The United Nations has unveiled plans to rush life-saving anti-retroviral AIDS drugs to three million of the world's poor in a $5.5 billion emergency plan to fight a disease now killing 8,000 people a day.
"The lives of millions of people are at stake. This strategy demands massive and unconventional efforts to make sure they stay alive," World Health Organization (WHO) Director-General Lee Jong-wook said in a statement to mark World Aids Day.
"Preventing and treating AIDS may be the toughest health assignment the world has faced, but it is also the most urgent."
Experts said a pillar of the plan will be a vast increase in the manufacture and distribution of combination therapy ARVs under which sufferers need only take two pills a day.
The world body announced last week that 40 million people around the world are infected with HIV, and that the global AIDS epidemic shows no signs of abating.
The WHO estimates that six million people in poor countries are in immediate need of the anti-retroviral (ARV) treatment that many rich world sufferers now take for granted, but less than 300,000 actually receive it.

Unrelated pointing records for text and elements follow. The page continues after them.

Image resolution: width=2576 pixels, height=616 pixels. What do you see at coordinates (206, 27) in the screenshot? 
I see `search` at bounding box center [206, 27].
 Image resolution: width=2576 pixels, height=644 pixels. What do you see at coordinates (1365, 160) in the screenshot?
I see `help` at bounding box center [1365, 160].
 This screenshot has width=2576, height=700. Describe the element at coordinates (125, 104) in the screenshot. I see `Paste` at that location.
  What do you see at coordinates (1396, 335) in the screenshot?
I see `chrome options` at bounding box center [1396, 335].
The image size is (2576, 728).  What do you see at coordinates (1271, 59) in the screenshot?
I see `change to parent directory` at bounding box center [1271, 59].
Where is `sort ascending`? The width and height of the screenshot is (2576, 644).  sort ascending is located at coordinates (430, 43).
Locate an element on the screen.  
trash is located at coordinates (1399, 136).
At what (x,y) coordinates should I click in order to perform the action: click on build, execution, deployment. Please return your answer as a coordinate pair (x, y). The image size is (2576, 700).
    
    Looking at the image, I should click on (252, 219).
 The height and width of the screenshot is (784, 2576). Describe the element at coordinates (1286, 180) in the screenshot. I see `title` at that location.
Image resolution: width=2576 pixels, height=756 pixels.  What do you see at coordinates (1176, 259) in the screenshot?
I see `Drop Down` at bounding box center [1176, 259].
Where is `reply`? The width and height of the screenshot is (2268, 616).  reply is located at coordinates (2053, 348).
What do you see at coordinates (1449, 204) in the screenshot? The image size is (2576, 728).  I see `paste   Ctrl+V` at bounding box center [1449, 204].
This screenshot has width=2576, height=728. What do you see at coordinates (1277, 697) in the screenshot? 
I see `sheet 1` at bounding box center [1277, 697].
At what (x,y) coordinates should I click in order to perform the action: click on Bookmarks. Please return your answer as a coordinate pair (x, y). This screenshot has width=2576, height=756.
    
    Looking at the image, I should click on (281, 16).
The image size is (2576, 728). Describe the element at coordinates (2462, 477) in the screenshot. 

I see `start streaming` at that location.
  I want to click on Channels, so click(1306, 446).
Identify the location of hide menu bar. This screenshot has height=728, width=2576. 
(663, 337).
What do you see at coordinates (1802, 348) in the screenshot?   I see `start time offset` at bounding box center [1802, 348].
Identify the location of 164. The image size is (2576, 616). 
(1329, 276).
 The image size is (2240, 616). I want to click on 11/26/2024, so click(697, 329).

The strategy requires getting ARV treatment to half of the six million by the end of 2005.
The WHO, whose recommendations guide policymakers around the world, is expected at the global launch of the strategy in Kenya to provide details of how to widen access to "combination therapy", which improves the effectiveness of treatment.
UN Secretary-General Kofi Annan thinks many political leaders do not care enough to fight the disease, which has killed 28 million people since it was first reported among homosexual men in the United States in 1981.